Write out the portion of the forum thread below from "## 4Chan (Mar" to "in my head.", copying it word for word.

**SELECTED TEXT:**
· · · · · · ·

# This is what the speedsolving forum looked like in 2007.



## 4Chan (Mar 17, 2012)

Just for the sake of nostalgia or for the people who joined after the look of the forum changed.

Part of me misses that 4x4 in the banner and how many times I've tried to solve it in my head.


Wayback machine.


----------



## Kirjava (Mar 17, 2012)

rubiks.has.it REPRESENT


----------



## That70sShowDude (Mar 17, 2012)

Doesn't even feel like that long ago.


----------



## JonnyWhoopes (Mar 17, 2012)

Somebody want to upload this to tinypic? I can't see things on imgur.


----------



## emolover (Mar 17, 2012)

Interestingly it looks primitive.

This makes me feel bad for how many posts I have made since August 2010.


----------



## Jaycee (Mar 17, 2012)

emolover said:


> This makes me feel bad for how many posts I have made since August 2010.


 
< comparing it to my post count in less than half the time


----------



## tx789 (Mar 17, 2012)

· · · · · · ·

**DATASET ROWS:**
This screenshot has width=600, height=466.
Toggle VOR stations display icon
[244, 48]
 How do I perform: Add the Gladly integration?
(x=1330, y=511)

· · · · · · ·

**FULL OUTPUT:**
## 4Chan (Mar 17, 2012)

Just for the sake of nostalgia or for the people who joined after the look of the forum changed.

Part of me misses that 4x4 in the banner and how many times I've tried to solve it in my head.